What you are asked to do ::
In the records below, find the line containing "IMPRESE [menuitem] (125, 13)" and the line containing "STORIA (172, 2523)"; please repeat exactly the lines from one to the other, both included, and nothing more.

### Given data

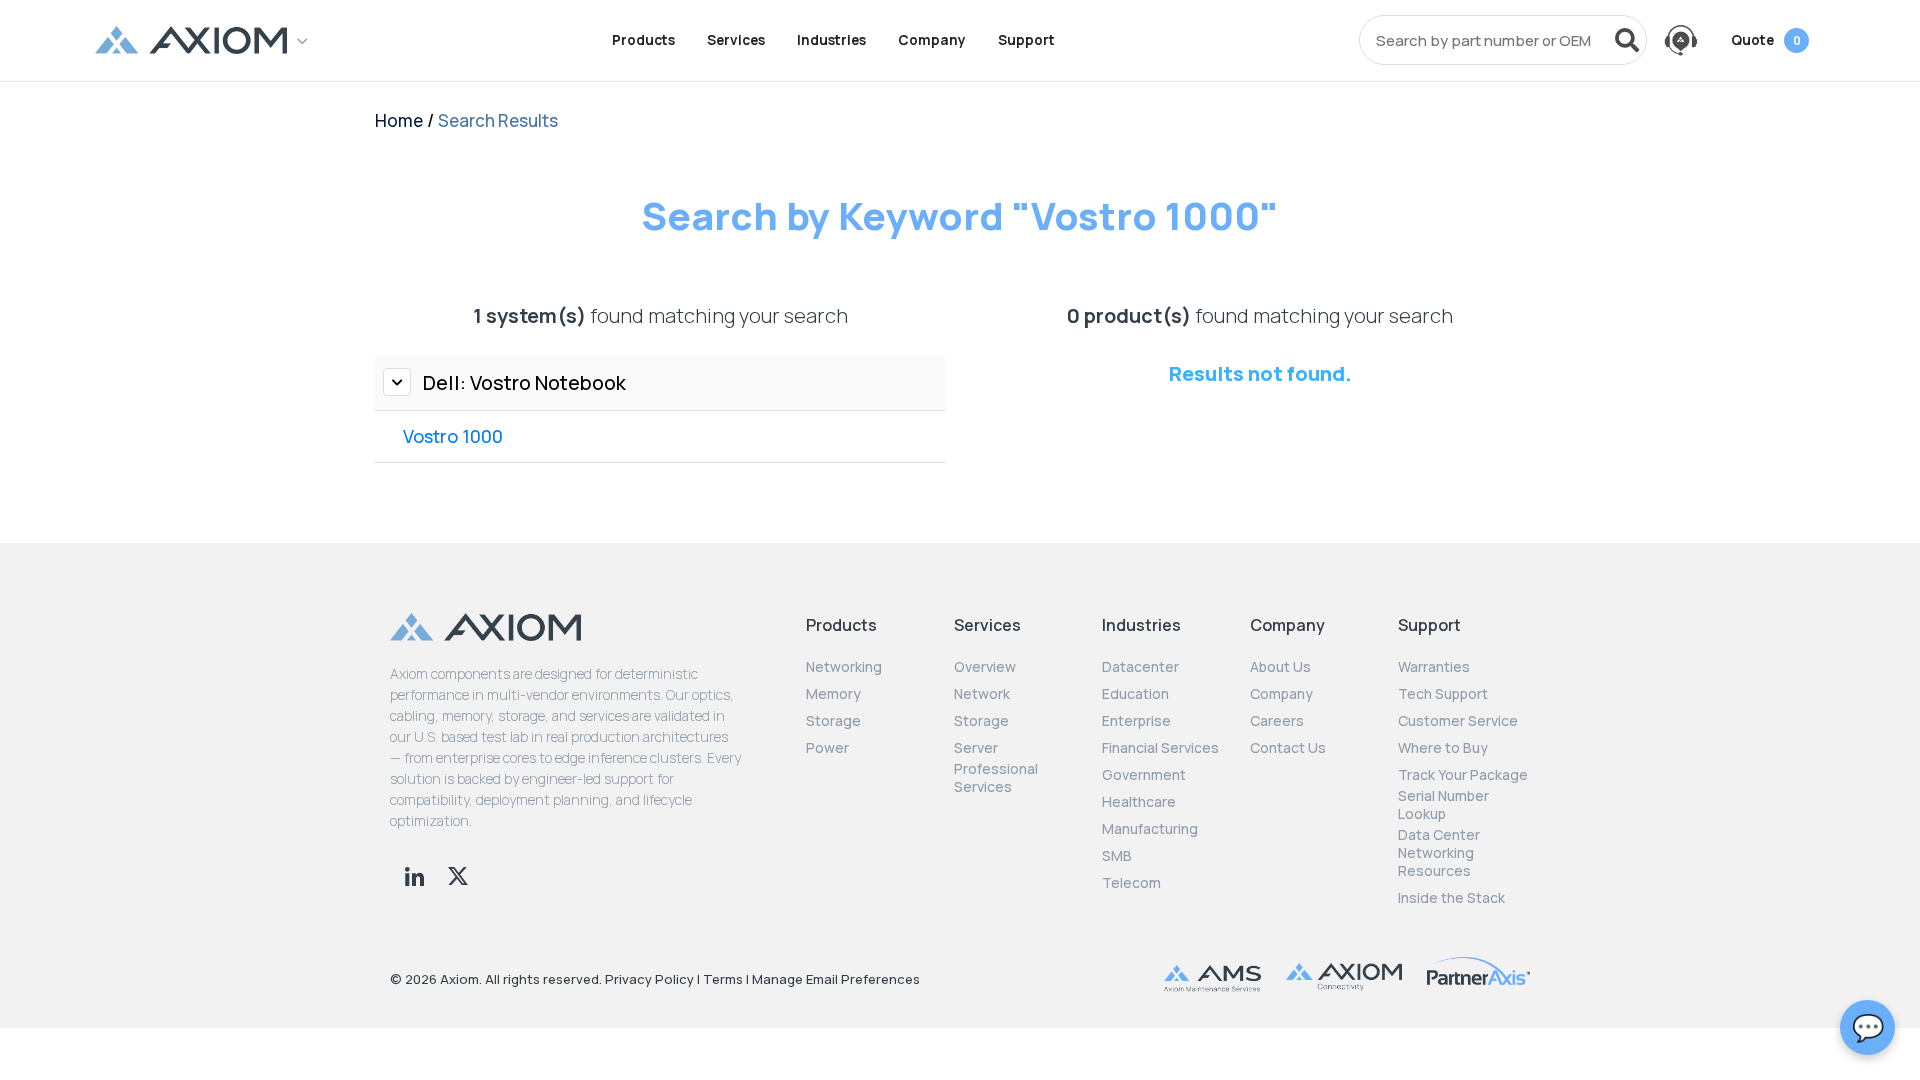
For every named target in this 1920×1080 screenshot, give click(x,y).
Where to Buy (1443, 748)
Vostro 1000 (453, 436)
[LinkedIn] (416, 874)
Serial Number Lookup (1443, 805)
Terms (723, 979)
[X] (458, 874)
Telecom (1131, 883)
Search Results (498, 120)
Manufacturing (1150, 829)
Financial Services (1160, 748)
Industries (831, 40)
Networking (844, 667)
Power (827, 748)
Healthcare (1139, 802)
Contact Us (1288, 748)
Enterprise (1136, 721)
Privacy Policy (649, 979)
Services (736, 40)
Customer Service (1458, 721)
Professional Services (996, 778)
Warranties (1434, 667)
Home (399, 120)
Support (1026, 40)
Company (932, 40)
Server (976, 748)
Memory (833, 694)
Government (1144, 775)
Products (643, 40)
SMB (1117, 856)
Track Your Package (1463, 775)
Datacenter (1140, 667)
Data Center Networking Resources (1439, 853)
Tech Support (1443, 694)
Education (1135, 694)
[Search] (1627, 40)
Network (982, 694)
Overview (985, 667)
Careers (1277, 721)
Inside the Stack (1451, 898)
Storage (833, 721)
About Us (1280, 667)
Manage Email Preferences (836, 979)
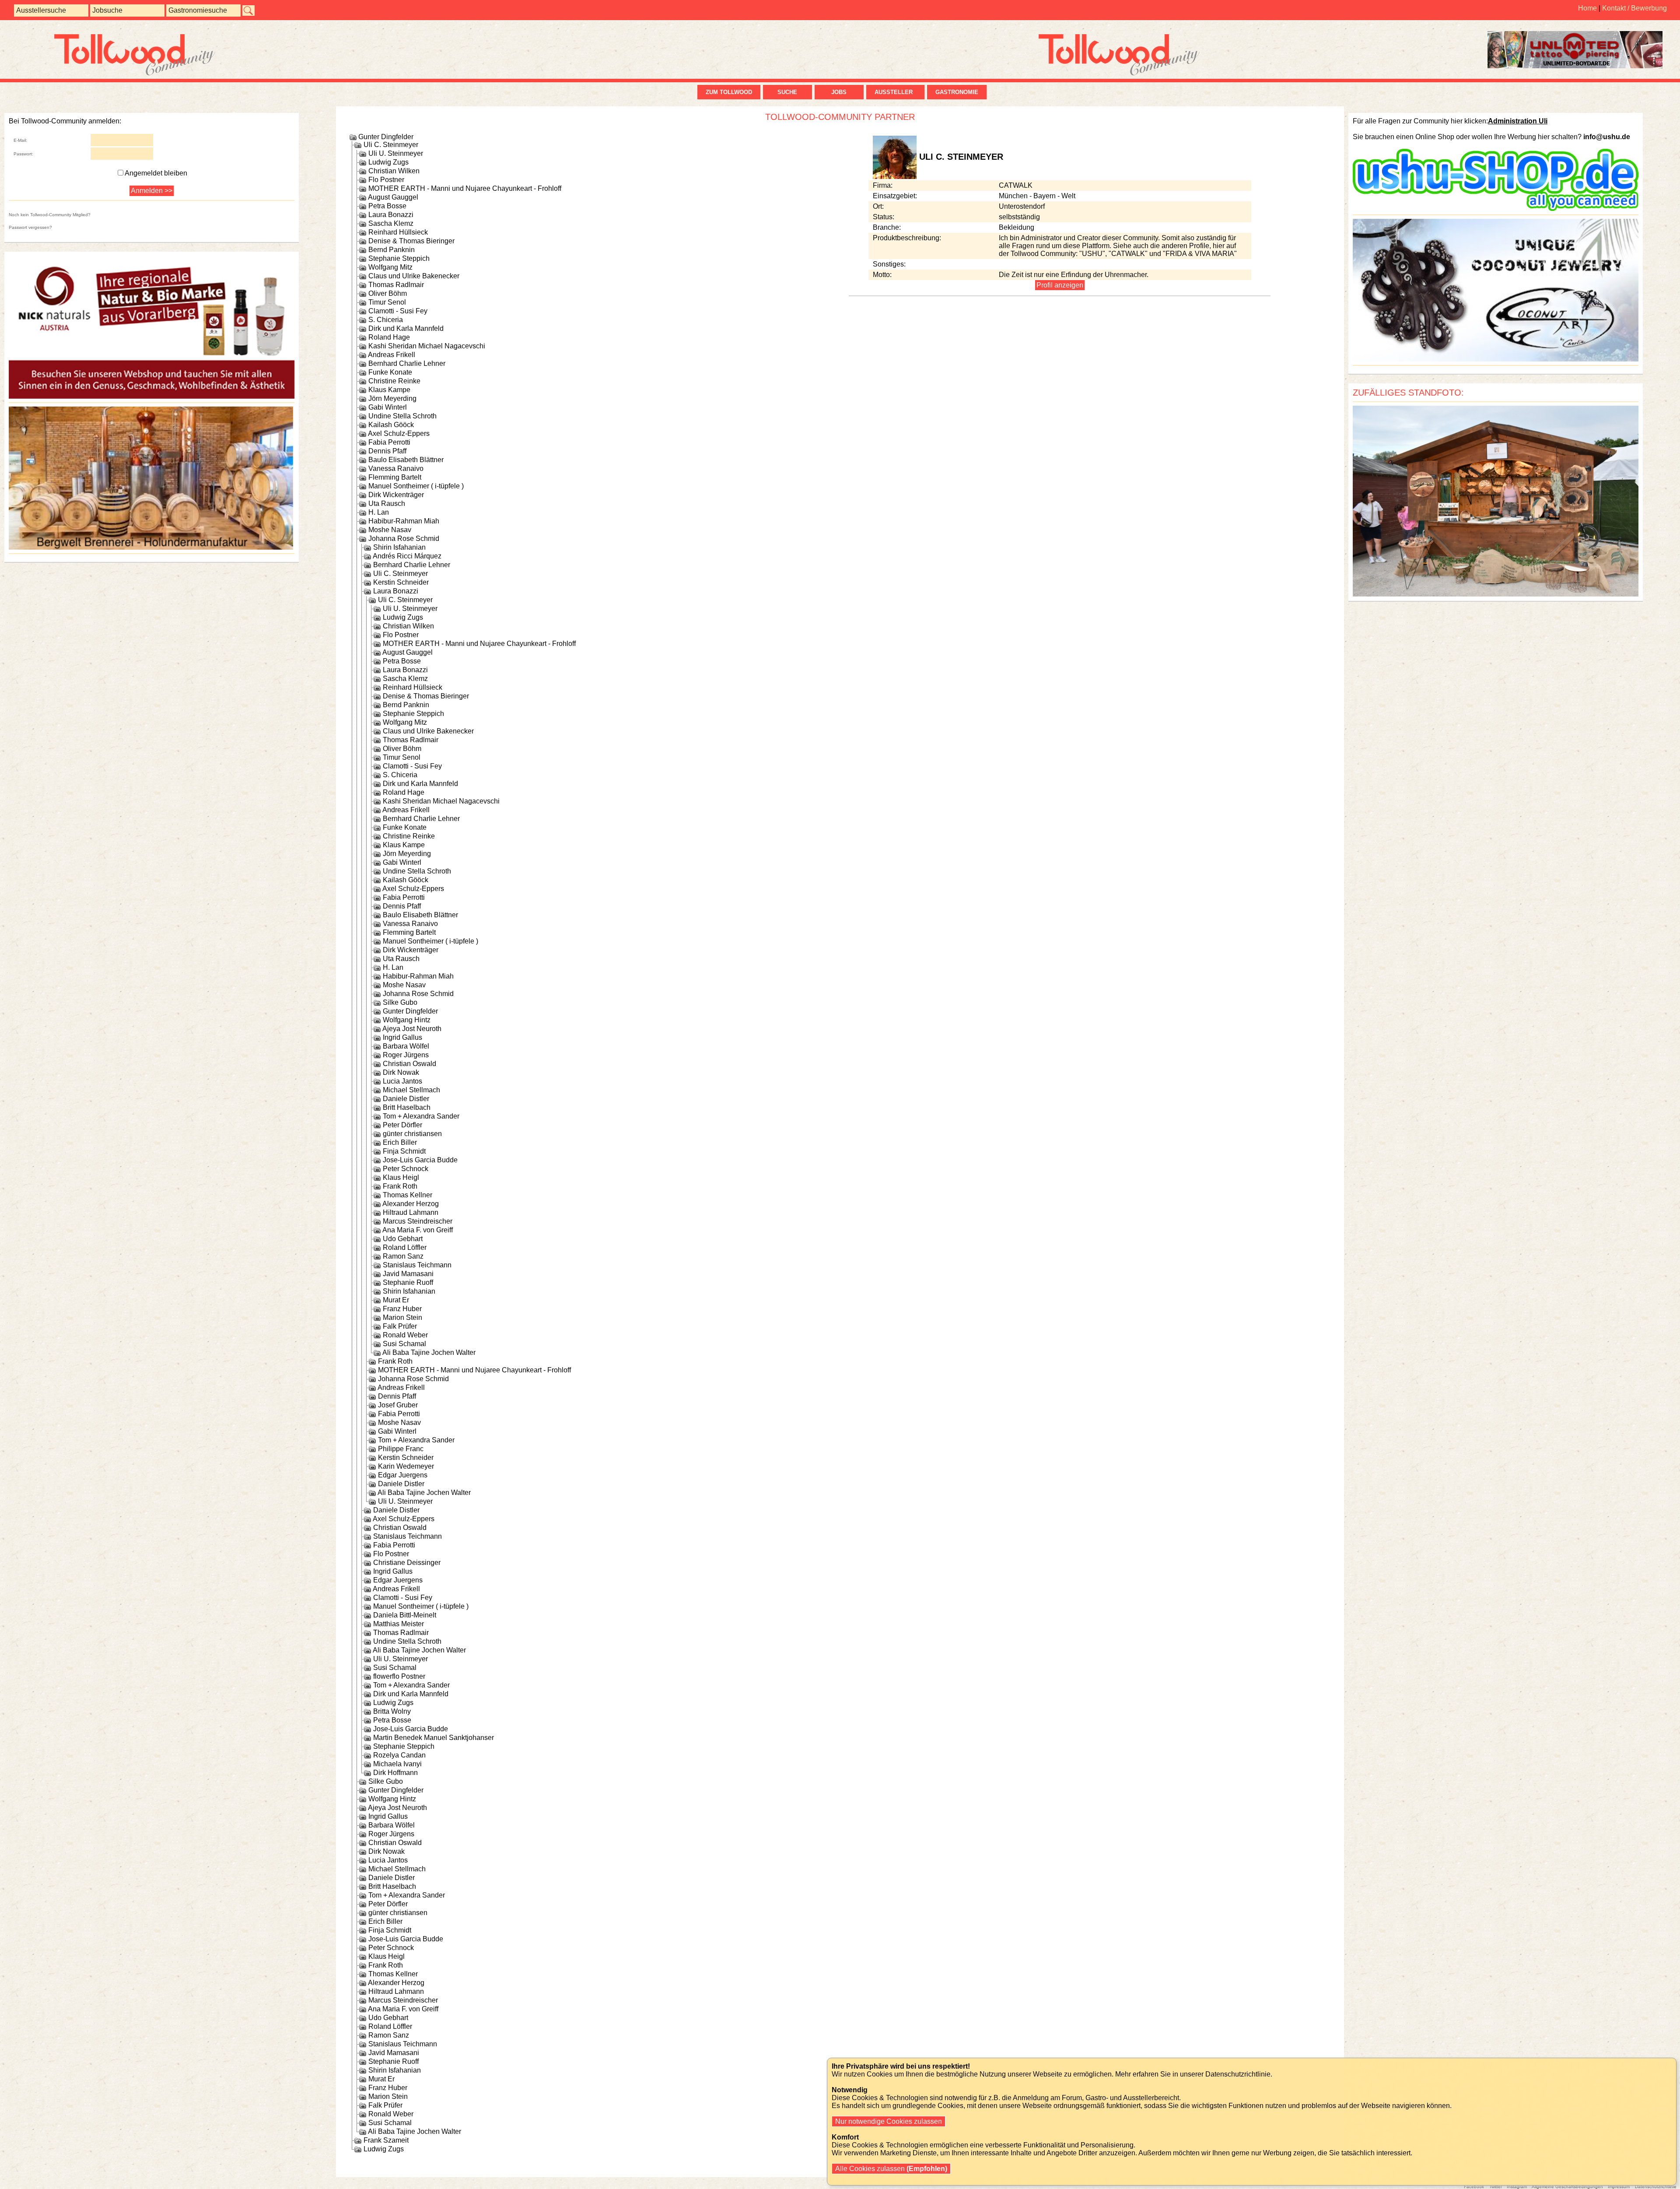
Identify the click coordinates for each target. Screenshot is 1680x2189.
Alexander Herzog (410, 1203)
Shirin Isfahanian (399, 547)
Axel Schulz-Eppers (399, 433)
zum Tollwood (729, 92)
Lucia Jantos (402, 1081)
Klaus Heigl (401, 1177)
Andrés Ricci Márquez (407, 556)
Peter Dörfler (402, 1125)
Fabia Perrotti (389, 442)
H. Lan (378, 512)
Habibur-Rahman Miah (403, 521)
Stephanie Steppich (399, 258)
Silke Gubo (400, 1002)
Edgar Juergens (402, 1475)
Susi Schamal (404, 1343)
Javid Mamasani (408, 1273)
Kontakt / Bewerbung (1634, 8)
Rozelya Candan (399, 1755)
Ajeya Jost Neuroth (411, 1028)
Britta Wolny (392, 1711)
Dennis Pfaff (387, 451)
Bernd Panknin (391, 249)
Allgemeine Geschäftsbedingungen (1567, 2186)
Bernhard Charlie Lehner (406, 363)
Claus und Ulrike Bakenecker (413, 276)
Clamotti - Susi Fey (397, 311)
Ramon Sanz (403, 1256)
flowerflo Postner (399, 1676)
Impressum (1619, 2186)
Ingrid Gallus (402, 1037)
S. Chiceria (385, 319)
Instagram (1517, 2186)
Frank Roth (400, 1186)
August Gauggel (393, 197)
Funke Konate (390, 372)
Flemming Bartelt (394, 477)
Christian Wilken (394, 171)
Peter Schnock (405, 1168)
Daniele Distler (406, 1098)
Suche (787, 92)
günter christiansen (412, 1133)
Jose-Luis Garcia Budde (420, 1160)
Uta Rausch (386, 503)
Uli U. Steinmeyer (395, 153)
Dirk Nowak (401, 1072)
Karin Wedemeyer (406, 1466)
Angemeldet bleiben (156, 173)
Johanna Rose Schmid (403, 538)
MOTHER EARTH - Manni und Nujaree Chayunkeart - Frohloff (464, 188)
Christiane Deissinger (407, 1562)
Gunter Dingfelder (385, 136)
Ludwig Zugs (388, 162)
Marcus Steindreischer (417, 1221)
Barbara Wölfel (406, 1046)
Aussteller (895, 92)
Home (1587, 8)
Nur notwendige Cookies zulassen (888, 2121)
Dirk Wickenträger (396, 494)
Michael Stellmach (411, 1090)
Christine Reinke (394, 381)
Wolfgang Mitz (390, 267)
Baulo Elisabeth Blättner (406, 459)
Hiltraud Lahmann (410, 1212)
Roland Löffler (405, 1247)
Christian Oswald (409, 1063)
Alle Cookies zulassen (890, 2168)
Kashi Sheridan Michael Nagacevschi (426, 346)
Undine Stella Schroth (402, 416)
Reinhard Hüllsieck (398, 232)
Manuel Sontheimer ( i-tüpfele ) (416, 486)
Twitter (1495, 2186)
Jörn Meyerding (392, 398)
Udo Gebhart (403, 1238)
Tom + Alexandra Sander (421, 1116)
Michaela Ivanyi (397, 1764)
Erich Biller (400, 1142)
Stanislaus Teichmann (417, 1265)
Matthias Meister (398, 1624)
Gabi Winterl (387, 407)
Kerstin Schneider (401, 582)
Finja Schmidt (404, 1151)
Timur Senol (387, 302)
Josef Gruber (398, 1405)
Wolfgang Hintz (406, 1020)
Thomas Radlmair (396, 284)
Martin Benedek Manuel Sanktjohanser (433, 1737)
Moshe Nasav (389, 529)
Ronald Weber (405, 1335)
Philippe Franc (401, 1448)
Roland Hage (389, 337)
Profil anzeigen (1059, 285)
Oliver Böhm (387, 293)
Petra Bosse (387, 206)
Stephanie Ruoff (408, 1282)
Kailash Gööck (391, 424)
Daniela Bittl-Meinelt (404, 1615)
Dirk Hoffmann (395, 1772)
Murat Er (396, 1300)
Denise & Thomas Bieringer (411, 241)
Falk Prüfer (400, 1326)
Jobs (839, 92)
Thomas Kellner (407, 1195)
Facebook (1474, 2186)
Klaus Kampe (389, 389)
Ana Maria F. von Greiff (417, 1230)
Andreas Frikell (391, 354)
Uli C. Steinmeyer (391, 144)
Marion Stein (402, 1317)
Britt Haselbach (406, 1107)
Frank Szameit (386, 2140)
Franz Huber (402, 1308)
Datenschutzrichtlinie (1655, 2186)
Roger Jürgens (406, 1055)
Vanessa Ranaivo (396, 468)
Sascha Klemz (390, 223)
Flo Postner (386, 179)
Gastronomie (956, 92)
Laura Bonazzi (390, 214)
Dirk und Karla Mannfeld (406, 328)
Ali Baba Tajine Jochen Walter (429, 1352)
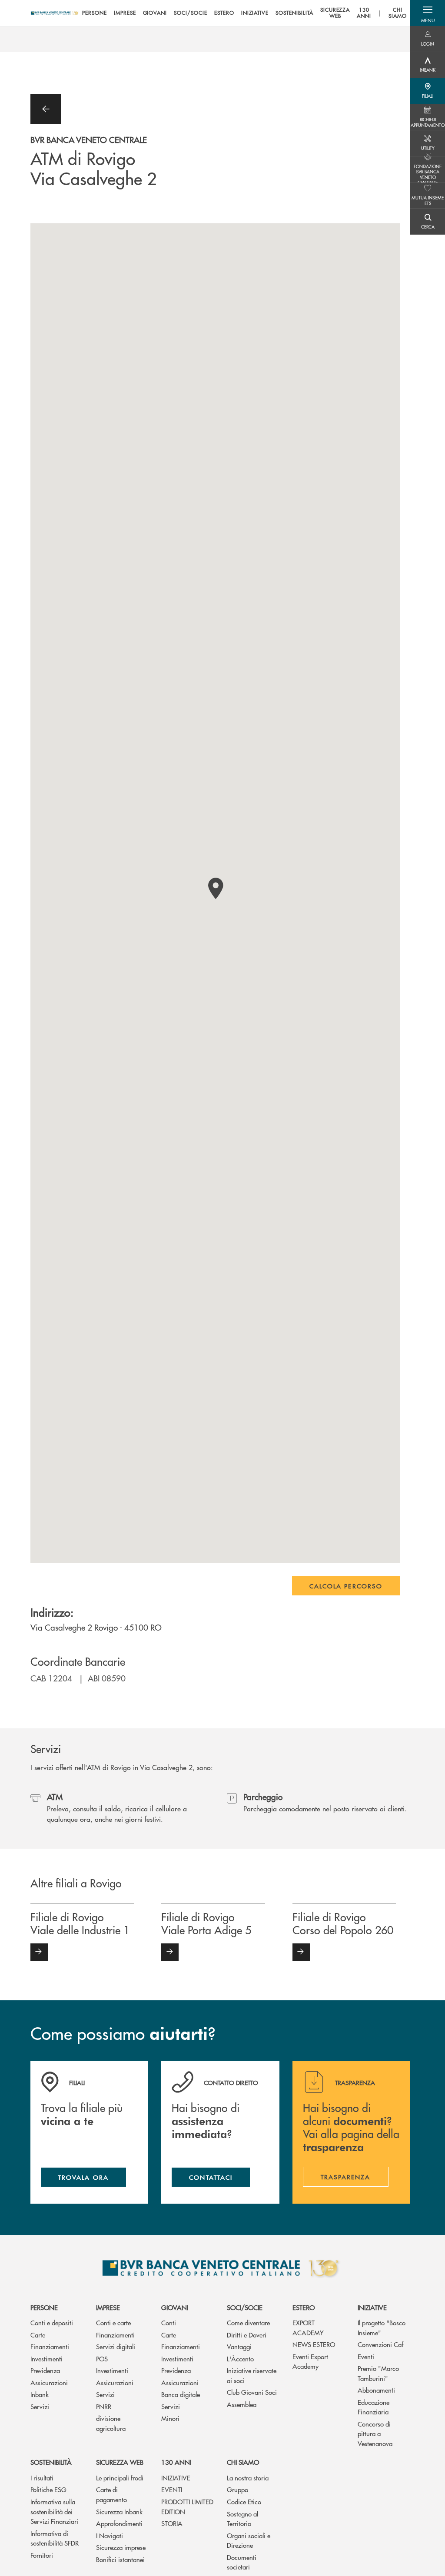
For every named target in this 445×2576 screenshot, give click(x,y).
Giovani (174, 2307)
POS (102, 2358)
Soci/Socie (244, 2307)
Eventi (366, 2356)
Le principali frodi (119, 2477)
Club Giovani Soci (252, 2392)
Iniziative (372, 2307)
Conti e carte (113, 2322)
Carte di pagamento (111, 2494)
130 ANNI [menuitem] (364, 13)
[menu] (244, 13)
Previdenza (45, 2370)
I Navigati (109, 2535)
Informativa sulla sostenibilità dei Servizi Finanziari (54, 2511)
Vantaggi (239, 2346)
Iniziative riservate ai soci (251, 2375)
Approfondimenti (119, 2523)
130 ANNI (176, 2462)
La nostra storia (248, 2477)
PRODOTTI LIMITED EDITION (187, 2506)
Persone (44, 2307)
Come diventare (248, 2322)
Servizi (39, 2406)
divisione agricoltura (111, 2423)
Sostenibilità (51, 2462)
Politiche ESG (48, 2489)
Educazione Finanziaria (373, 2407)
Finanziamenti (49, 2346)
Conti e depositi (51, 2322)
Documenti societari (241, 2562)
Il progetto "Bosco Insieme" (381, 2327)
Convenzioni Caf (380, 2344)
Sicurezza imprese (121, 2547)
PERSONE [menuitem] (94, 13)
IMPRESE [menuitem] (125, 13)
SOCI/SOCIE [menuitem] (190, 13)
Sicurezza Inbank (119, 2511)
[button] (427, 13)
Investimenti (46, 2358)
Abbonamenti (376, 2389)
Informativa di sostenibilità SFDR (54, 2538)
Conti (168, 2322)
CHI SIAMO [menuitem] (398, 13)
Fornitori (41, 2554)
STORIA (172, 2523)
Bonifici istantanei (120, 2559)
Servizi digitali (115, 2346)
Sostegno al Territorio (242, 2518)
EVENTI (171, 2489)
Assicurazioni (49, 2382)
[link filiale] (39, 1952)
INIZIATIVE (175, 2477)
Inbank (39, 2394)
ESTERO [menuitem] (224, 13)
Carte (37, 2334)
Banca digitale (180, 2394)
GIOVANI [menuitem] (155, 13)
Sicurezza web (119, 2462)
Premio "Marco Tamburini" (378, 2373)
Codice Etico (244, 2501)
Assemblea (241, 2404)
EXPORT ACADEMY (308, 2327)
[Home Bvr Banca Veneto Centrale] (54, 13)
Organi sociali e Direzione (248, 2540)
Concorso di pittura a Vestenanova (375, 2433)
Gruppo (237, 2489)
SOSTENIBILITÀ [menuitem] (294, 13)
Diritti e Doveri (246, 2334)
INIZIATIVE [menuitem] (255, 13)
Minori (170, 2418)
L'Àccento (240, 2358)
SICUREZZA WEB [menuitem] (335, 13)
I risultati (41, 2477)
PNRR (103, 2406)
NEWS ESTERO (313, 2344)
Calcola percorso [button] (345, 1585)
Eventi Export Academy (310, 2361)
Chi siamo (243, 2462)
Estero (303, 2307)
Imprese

######

Solution to the exercise ::
IMPRESE [menuitem] (125, 13)
SOCI/SOCIE [menuitem] (190, 13)
Sicurezza Inbank (119, 2511)
[button] (427, 13)
Investimenti (46, 2358)
Abbonamenti (376, 2389)
Informativa di sostenibilità SFDR (54, 2538)
Conti (168, 2322)
CHI SIAMO [menuitem] (398, 13)
Fornitori (41, 2554)
STORIA (172, 2523)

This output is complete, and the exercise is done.